The Cyclic Nucleotide-Gated Channel CNGC14 Regulates Root Gravitropism in Arabidopsis thaliana

• Published in: Current biology Vol. 25; no. 23; pp. 3119 - 3125
• Main Authors: Shih, Han-Wei, DePew, Cody L., Miller, Nathan D., Monshausen, Gabriele B.
• Format: Journal Article
• Language: English
• Published: England Elsevier Ltd 07.12.2015
• Subjects: Arabidopsis - genetics; Arabidopsis - growth & development; Arabidopsis - metabolism; Arabidopsis Proteins - genetics; Arabidopsis Proteins - metabolism; Cyclic Nucleotide-Gated Cation Channels - genetics; Cyclic Nucleotide-Gated Cation Channels - metabolism; Gravitropism; Indoleacetic Acids - metabolism; Plant Growth Regulators - metabolism; Plant Roots - genetics; Plant Roots - growth & development; Signal Transduction
• ISSN: 0960-9822; 1879-0445
• DOI: 10.1016/j.cub.2015.10.025

In plant roots, auxin inhibits cell expansion, and an increase in cellular auxin levels on the lower flanks of gravistimulated roots suppresses growth and thereby causes downward bending.

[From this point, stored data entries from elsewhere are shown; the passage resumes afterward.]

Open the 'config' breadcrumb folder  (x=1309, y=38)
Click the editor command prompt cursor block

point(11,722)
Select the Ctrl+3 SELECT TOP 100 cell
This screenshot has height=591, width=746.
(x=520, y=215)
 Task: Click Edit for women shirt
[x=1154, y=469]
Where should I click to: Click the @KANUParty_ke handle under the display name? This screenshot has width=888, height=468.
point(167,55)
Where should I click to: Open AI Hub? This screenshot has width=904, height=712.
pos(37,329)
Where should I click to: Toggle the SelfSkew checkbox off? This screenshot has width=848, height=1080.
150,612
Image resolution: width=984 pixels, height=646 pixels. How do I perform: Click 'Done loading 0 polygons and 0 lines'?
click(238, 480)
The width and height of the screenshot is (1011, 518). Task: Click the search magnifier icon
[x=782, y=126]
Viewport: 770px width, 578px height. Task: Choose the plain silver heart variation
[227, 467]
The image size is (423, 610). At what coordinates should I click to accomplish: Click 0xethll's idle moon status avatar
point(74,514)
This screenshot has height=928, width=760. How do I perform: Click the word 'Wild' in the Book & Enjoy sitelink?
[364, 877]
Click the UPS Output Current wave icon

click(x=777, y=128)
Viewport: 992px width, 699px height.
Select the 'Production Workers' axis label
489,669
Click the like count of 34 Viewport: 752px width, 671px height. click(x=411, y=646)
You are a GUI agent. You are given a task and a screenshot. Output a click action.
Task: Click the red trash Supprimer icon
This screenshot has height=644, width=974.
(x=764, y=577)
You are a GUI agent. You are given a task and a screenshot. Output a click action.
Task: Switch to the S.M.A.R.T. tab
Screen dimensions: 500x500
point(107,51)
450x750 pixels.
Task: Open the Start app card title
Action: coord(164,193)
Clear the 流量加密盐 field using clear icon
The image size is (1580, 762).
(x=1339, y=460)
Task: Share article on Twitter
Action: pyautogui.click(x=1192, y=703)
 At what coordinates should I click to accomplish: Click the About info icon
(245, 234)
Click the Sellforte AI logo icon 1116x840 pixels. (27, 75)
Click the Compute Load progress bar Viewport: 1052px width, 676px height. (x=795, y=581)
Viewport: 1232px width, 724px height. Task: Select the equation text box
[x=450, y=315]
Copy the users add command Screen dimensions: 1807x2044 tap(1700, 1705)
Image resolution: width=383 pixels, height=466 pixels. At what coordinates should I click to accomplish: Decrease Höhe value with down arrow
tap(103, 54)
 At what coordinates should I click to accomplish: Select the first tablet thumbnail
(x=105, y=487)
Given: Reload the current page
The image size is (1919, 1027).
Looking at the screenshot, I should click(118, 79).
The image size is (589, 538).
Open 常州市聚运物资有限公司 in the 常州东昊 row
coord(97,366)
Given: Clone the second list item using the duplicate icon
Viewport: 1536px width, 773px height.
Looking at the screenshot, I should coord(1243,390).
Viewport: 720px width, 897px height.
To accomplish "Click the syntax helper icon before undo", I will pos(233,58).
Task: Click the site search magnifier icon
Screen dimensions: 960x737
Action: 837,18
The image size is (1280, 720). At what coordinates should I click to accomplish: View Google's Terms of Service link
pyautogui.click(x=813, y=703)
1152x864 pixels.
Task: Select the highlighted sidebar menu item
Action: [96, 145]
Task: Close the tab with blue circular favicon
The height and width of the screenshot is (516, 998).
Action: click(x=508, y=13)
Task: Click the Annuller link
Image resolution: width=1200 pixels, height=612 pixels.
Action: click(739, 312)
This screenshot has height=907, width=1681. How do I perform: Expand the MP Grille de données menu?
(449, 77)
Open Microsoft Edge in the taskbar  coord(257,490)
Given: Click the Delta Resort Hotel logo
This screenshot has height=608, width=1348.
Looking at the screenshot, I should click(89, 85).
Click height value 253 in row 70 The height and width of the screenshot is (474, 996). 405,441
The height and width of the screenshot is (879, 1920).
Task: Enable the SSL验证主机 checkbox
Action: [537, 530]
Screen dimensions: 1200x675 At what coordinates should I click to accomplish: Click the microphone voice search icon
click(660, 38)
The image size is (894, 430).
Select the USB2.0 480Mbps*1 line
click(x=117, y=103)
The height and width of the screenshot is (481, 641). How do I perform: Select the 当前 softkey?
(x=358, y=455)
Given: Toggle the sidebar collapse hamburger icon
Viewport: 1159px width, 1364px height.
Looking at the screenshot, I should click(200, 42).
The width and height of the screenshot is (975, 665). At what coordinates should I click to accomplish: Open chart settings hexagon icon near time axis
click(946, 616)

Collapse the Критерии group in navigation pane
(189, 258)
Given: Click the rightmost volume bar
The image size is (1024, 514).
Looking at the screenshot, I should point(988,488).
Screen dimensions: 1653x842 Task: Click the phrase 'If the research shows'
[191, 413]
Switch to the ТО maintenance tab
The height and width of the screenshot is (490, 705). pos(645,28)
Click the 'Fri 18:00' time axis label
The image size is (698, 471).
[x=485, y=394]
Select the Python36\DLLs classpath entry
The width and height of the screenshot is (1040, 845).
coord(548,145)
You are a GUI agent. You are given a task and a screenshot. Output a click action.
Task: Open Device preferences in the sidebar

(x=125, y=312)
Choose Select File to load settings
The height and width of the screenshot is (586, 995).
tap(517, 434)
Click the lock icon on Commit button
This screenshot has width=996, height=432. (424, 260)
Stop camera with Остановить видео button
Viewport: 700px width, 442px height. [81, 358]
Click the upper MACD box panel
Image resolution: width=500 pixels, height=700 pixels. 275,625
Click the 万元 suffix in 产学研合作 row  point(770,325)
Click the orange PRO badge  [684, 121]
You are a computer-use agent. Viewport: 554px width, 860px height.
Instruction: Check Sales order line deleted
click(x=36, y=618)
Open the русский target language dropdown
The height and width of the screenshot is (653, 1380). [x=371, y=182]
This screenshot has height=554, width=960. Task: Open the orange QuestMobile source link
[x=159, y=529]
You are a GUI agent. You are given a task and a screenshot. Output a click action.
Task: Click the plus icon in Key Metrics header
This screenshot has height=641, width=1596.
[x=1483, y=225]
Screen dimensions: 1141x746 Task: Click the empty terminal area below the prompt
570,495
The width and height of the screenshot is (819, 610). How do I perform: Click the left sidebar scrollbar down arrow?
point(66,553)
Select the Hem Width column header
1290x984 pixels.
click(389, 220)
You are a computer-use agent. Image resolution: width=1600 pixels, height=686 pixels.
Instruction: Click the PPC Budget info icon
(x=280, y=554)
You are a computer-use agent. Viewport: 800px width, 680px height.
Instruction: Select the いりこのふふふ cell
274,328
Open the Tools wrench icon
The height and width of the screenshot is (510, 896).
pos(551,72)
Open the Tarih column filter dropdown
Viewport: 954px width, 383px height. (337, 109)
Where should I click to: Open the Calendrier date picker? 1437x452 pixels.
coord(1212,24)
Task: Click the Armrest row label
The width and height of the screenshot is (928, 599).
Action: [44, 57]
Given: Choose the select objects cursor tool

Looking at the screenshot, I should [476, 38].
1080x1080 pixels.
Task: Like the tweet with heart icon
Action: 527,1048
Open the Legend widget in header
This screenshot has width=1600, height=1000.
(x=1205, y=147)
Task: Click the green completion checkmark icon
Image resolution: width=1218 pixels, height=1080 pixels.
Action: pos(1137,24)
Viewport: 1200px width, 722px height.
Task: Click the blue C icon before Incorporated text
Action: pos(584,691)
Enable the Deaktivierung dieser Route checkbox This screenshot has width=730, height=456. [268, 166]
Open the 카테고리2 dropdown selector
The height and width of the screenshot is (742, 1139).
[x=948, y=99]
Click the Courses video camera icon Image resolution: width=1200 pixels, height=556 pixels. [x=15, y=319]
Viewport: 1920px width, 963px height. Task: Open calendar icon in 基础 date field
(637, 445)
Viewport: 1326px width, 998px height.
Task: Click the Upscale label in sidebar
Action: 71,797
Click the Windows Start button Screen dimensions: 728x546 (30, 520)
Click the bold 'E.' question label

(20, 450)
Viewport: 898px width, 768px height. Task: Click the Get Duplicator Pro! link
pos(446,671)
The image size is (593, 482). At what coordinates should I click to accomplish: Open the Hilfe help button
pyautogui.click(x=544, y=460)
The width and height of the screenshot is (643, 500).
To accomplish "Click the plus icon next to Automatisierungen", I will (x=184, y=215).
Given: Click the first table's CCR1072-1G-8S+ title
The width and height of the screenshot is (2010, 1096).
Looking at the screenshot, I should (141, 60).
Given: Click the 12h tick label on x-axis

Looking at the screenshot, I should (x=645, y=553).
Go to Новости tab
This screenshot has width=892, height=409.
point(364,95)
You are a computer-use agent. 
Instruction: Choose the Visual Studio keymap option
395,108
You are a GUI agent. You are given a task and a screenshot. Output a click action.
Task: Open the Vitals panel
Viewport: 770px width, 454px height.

These fundamental features of root growth responses to auxin were first described over 80 years ago [1], but our understanding of the underlying molecular mechanisms has remained scant. Here, we report that CYCLIC NUCLEOTIDE-GATED CHANNEL 14 (CNGC14) is essential for the earliest phase of auxin-induced ion signaling and growth inhibition in Arabidopsis roots. Using a fluorescence-imaging-based genetic screen, we found that cngc14 mutants exhibit a complete loss of rapid Ca2+ and pH signaling in response to auxin treatment. Similarly impaired ion signaling was observed upon gravistimulation. We further developed a kinematic analysis approach to study dynamic root growth responses to auxin at high spatiotemporal resolution. These analyses revealed that auxin-induced growth inhibition and gravitropic bending are significantly delayed in cngc14 compared to wild-type roots, where auxin suppresses cell expansion within 1 min of treatment. Finally, we demonstrate that auxin-induced cytosolic Ca2+ changes are required for rapid growth inhibition. Our results support a direct role for CNGC14-dependent Ca2+ signaling in regulating the early posttranscriptional phase of auxin growth responses in Arabidopsis roots. •CNGC14 regulates auxin- and gravity-induced Ca2+ signaling in Arabidopsis roots•cngc14 mutants exhibit delayed growth responses to auxin and gravitropic stimulation•Rapid auxin-induced inhibition of Arabidopsis root growth requires Ca2+ signaling The development of root system architecture is strongly influenced by gravity. Shih et al. reveal that the cyclic nucleotide-gated channel CNGC14 is required for the initial phase of Arabidopsis root gravitropism. Loss of CNGC14 function suppresses rapid auxin-dependent growth inhibition by abolishing Ca2+ signaling in gravistimulated roots.